The fine-grained setting has been broadly utlized for commodity recognition in smart retail scenarios, vehicles in public security scenarios, person re-identification, vehicle type recognition, and detection and identification of dangerous goods. Biodiversity monitoring, and many other fields have shown great practical value, especially in the industrial applications of smart new economy and industrial Internet.

Deep learning model has been researched for a long time. There two main messages from its early endeavours: First, artificial neural networks with many hidden layers have outstanding capacity for feature extraction, and its corresponding features have a more intrinsic description of the data. It is beneficial for a visualization analysis of the data. The second is that training deep models is difficult, which could be partially relieved by a "layer-by-layer initialization" strategy. Nowadays, well-known high-tech companies are focusing themselves on big data techniques. It is because the power of the big data is revealed in recent years. The conventional fields could be revolutionized and achieve novel state-of-the-art with limited resources, which indicates more precise estimation could be made with finite resources. Deep learning is broadly used, the main reason is that in these fields, a large amount of sample data can be collected, and features are not easy to extract directly. In this paper, several approaches tacking the fine-grained classification problems are compared.

2. Method

2.1. Overview

In this paper, five methods are selected to elaborate and analyze, and they each carry out image recognition and classification from different angles. These methods are WS-DAN, RA-CNN, MA-CNN, and B-CNN.

2.2. WS-DAN

The WS-DAN aims at solving fine-grained tasks leveraging the attention mechanism [5]. In this paper, the author pointed out that the key task in tackling fine-grained problem lies in extracting informative local descriptors of the object parts, rather than the image-level embeddings for the entire object. Because the clues to distinguish different classes lie in the shuttle differences of object parts. To achieve this, this work proposes several techniques. Firstly, Weakly Supervised Data Augmentation (WSDAN) is leveraged to show features of the object part, leveraging the generated attention map. By doing so, the feature of local parts could be achieved and further leveraged for tackling the fine-grained problem. Moreover, attention regularization loss and bilinear attention pooling are leveraged to learn weights in the model in a weakly supervised manner, which could potentially improve the classification accuracy validated by a series of experiments. After achieving the location of the object and corresponding parts by leveraging the attention mechanism, the attention is also leveraged to lead the data augmentation process. Under the guidance, the training data could be efficiently augmented, which could be concluded into two mechanisms including attention cropping and attention dropping. Finally, the attention map is also leveraged to identify the location of the entire target and rescale it to increase accuracy.
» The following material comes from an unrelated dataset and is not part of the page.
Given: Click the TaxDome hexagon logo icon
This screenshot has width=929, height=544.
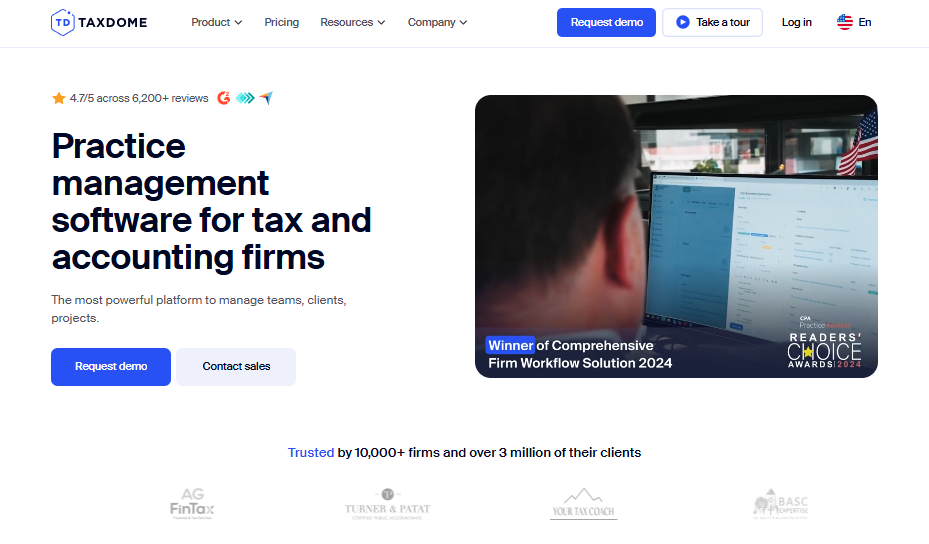Looking at the screenshot, I should pyautogui.click(x=62, y=22).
This work emphasizes that although data augmentation is examined as an effective method to augment the dataset, random cropping often leads to noise in the background, which could affect the efficiency and quality of the trained models. To relieve the negative effect of it, an attention mechanism should be introduced.

2.3. RA-CNN

Observing the previous deficiencies that manually defined regions may not be the optimal solution, together with the difficulties of extracting fine-grained features, this work seeks novel solutions for fine-grained classification [6]. The authors propose that region detection and fine-grained feature extraction could be united and further reinforce the features via humans. To tackle these challenges, this work proposed a recurrent attention CNN, named RA-CNN, for fine-grained classification. Different from object detection solutions, this work does not leverage bounding boxes as the pointer of objects. It takes advantage of the recursive learning strategies and the discriminative regions' attention for extracting feature representation of local object parts. The two mechanisms could be correlated and reinforce each other. The learning process of RA-CNN consists of three parts. Firstly, a multi-scale network is leveraged. It could share different parameters on different scales so that the storage consumption is largely saved. Secondly, an enlargement technique is proposed to extract fine-grained features from enlarged object parts. Compared with conventional solutions, it could learn more fine-grained features. Finally, two loss functions, including the intra-scale soft maximum and an inter-scale pairwise ranking loss, are proposed for optimizing the learning.

2.4. MA-CNN

MA-CNN points out that the previous fine-grained solutions mainly focus on bounding box-based solutions, where discriminative object parts will be identified [7]. These works attempt to localize object parts for fine-grained learning. However, these works are usually computationally expensive, and the selection of a bounding box is subjective. Therefore, the authors propose the Multi-attention Convolutional Neural Network (MA-CNN). It gets rid of the generation bounding boxes or partial annotations. The model is made up of several subnetworks. It takes as input an image and generates multiple proposals of object parts. The learning consists of several steps. Firstly, a subnetwork called channel grouping is proposed. It could gather spatially adjacent parts together and extract correlated patterns using partial attention maps. These noticed part proposals could be extracted by fixed-size cropping and used for subsequent learning. Secondly, the partial classification network is constructed. It is leveraged to classify the image using features achieved from the identified parts. These features go through pooling operations. Finally, two loss functions are leveraged to optimize the learning. They could jointly supervise the learning of multiple tasks, including channel grouping and part classification. The loss functions allow the MA-CNN to learn more descriptive features of object parts.

2.5. B-CNN

B-CNN is short for bilinear CNNs, which are designed to map an image as pooled features [8]. Similar to previous works, the model uses part features for tackling the fine-grained classification problem. Observing that object parts could be regarded as a series of orderless texture representations, this work designs several bilinear models which could be trained in an end-to-end manner, for generalizing conventional image features. This design could introduce the visualization of the learned models by approximate inversion and domain-specific fine-tuning. Extensive experiments are conducted, demonstrating that these models could produce better performances on fine-grained classification tasks.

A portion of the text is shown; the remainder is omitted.